[THE PROBLEM]: Please give an exact transcription of the lines below, from the one that contains "Jobs (400, 147)" to the very last, with no other lines.

◆ ◆ ◆ ◆ ◆ ◆ ◆

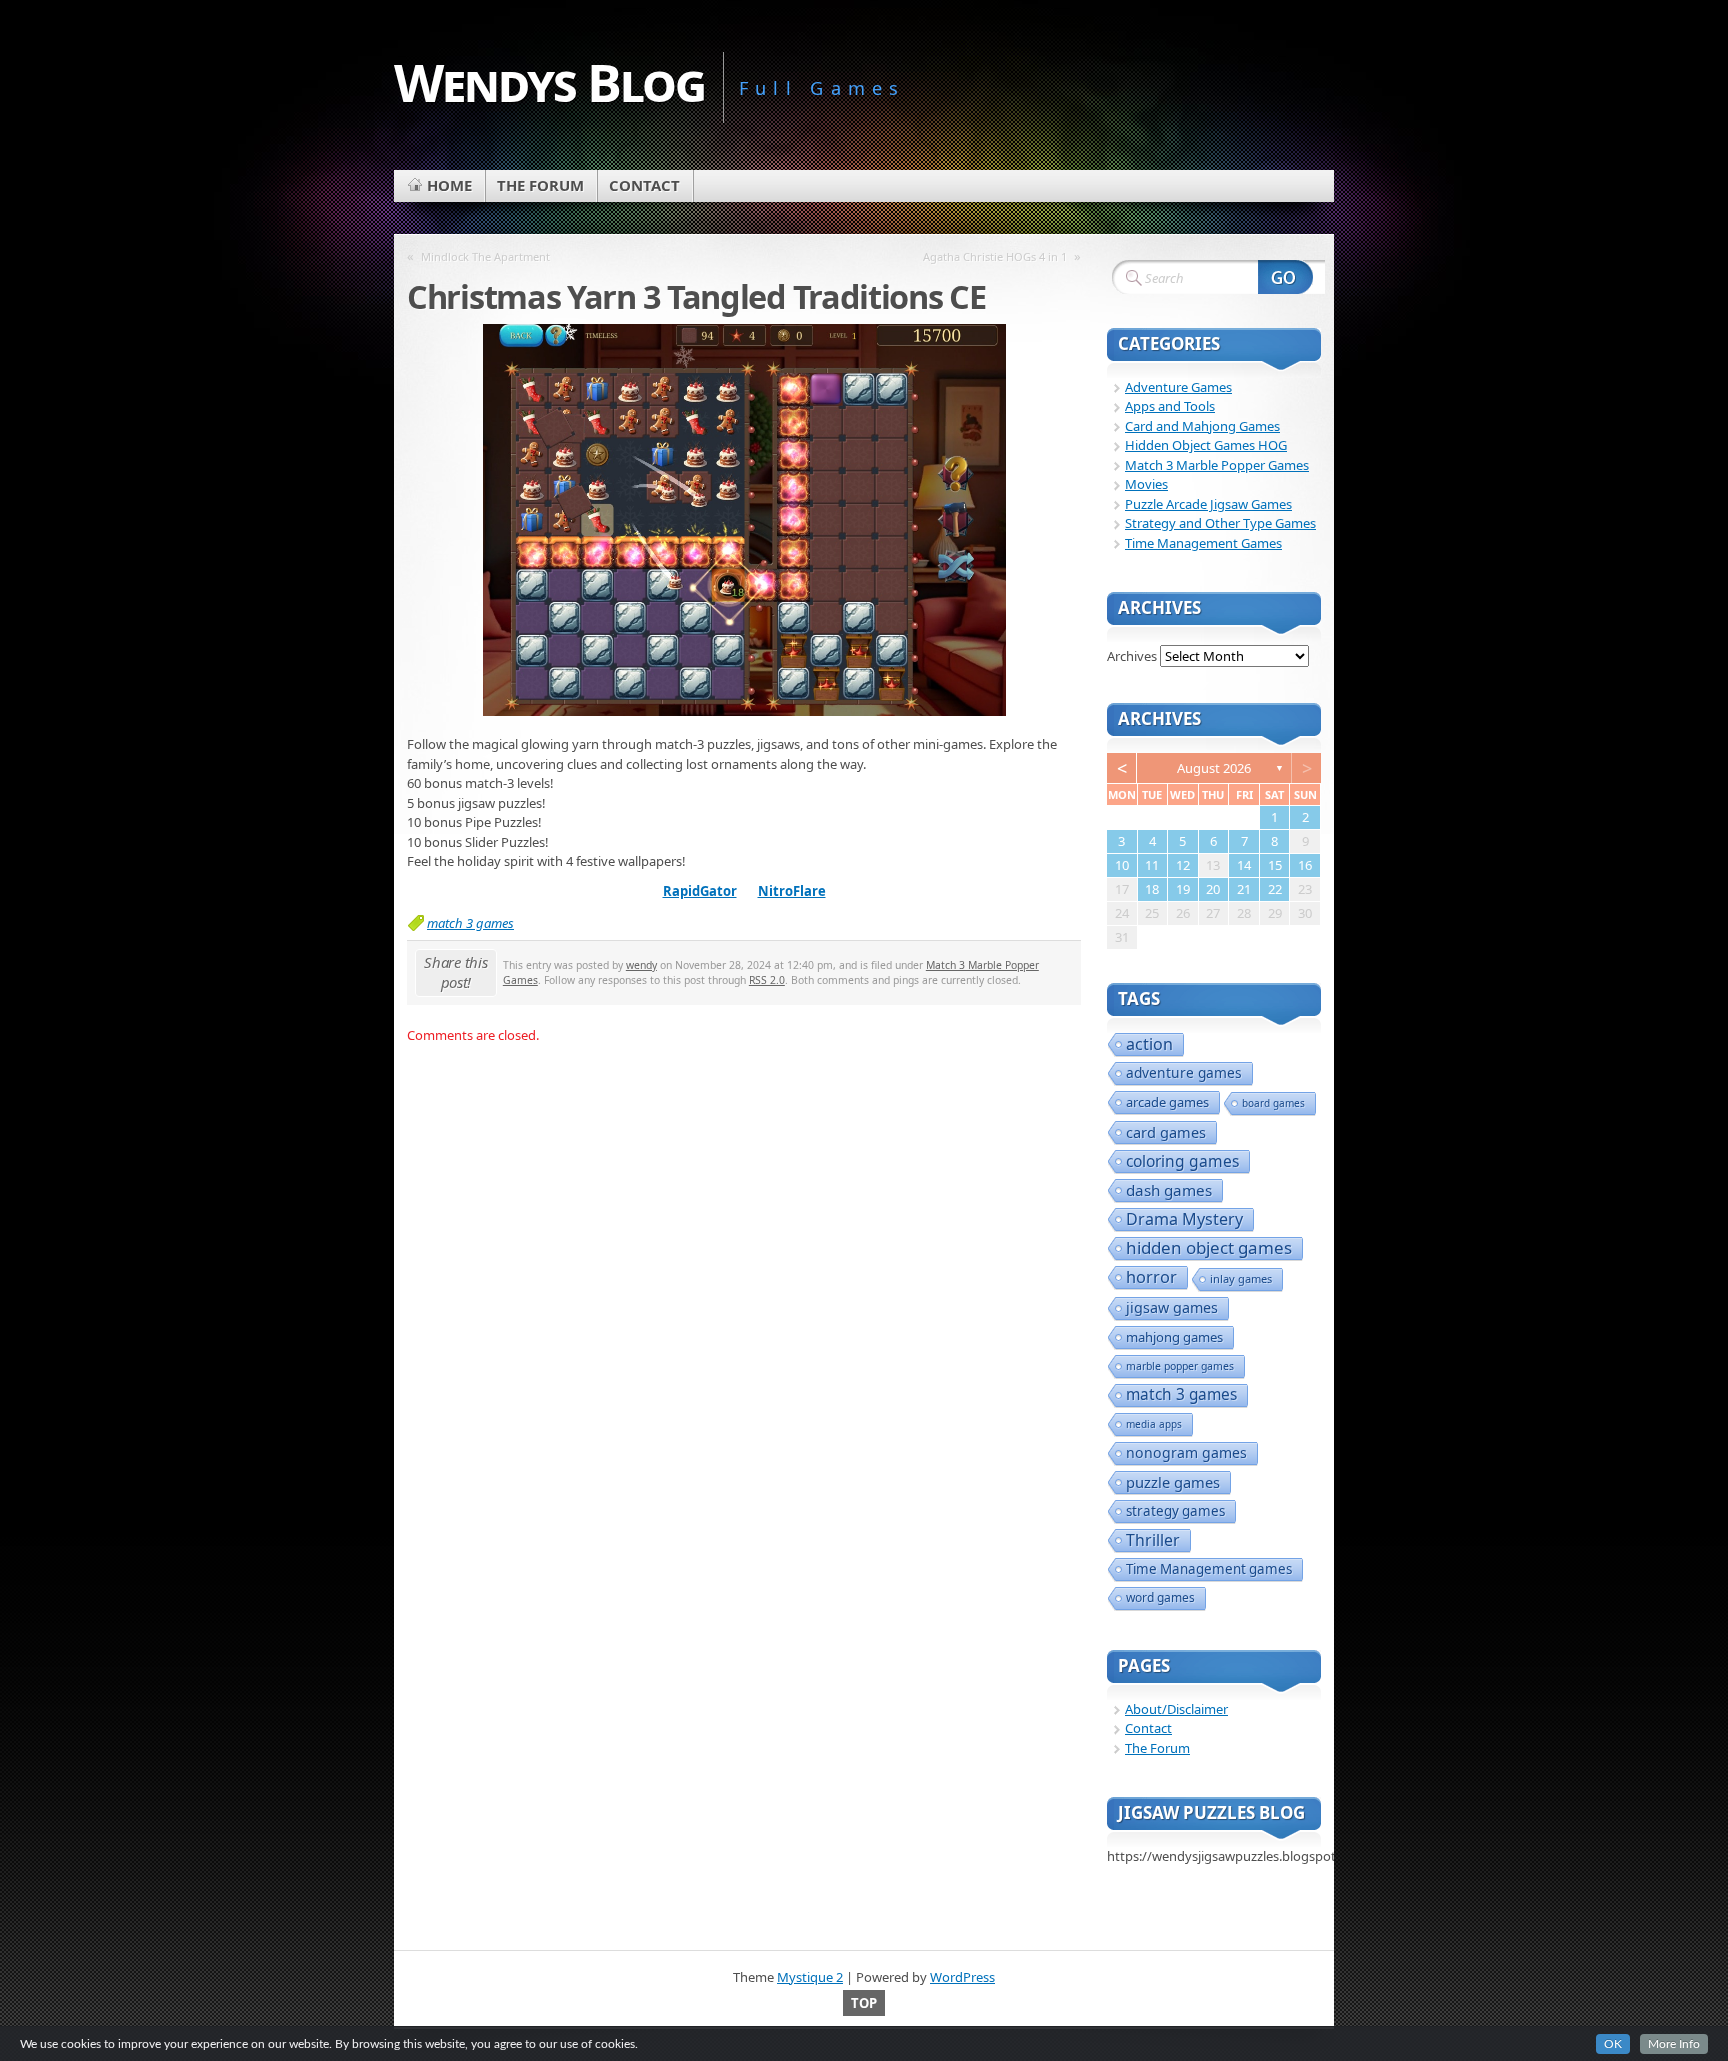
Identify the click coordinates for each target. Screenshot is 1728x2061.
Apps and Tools (1170, 406)
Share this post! (455, 972)
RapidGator (700, 891)
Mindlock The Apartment (485, 256)
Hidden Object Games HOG (1206, 445)
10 (1122, 865)
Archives (1132, 656)
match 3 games (470, 923)
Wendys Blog (549, 81)
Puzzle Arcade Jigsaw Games (1208, 504)
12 (1183, 865)
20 (1213, 889)
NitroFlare (792, 891)
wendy (641, 965)
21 (1244, 889)
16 (1305, 865)
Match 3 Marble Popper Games (1217, 465)
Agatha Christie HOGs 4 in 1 (995, 256)
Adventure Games (1178, 387)
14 (1244, 865)
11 (1152, 865)
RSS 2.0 (767, 980)
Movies (1146, 484)
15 (1275, 865)
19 (1183, 889)
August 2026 (1214, 768)
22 (1275, 889)
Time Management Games (1203, 543)
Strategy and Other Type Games (1220, 523)
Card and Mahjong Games (1202, 426)
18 (1152, 889)
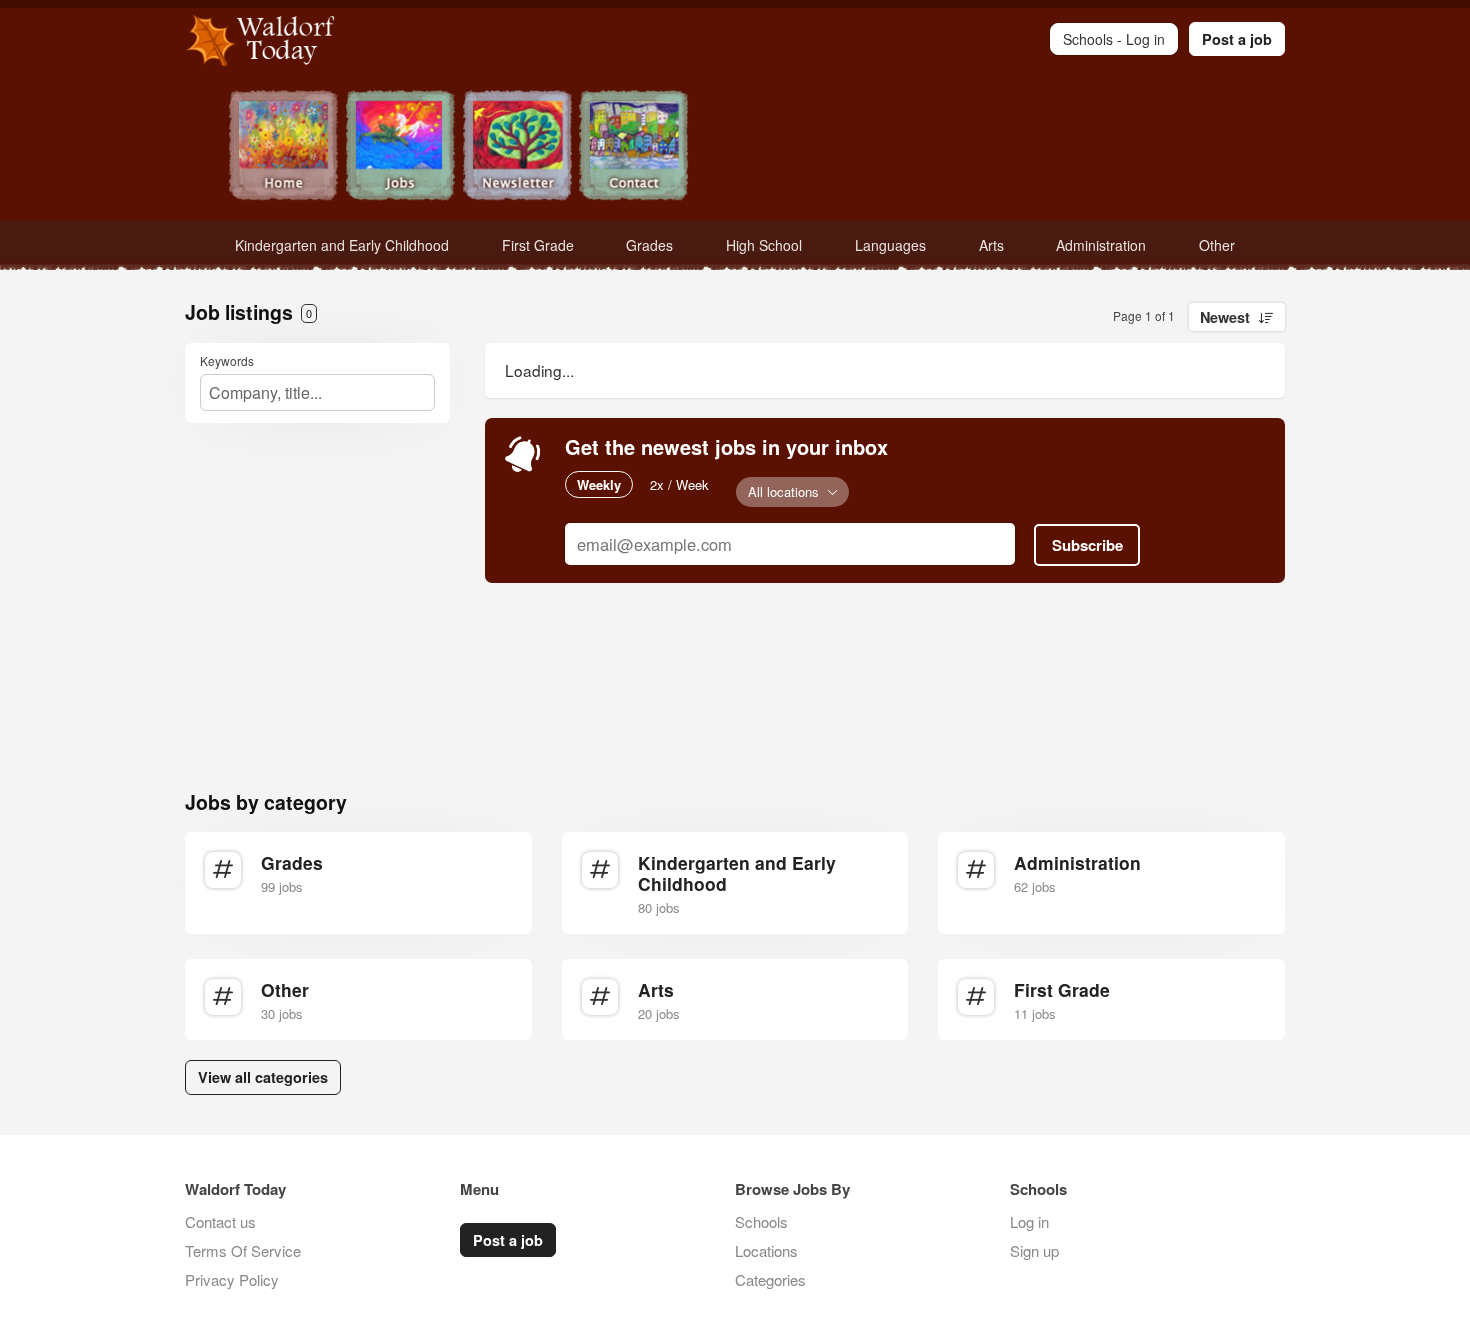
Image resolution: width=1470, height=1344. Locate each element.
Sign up (1034, 1250)
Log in (1029, 1221)
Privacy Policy (232, 1279)
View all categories (263, 1077)
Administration (1101, 245)
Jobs (400, 147)
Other (1217, 245)
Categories (770, 1279)
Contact (634, 147)
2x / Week (679, 484)
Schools (761, 1221)
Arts (991, 245)
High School (764, 245)
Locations (766, 1250)
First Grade (538, 245)
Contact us (220, 1221)
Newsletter (517, 147)
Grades (649, 245)
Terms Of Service (243, 1250)
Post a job (1237, 39)
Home (283, 147)
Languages (890, 245)
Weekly (599, 484)
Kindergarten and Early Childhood (342, 245)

◆ ◆ ◆ ◆ ◆ ◆ ◆

[OUTPUT OF THE TASK]:
Jobs (400, 147)
Other (1217, 245)
Categories (770, 1279)
Contact (634, 147)
2x / Week (679, 484)
Schools (761, 1221)
Arts (991, 245)
High School (764, 245)
Locations (766, 1250)
First Grade (538, 245)
Contact us (220, 1221)
Newsletter (517, 147)
Grades (649, 245)
Terms Of Service (243, 1250)
Post a job (1237, 39)
Home (283, 147)
Languages (890, 245)
Weekly (599, 484)
Kindergarten and Early Childhood (342, 245)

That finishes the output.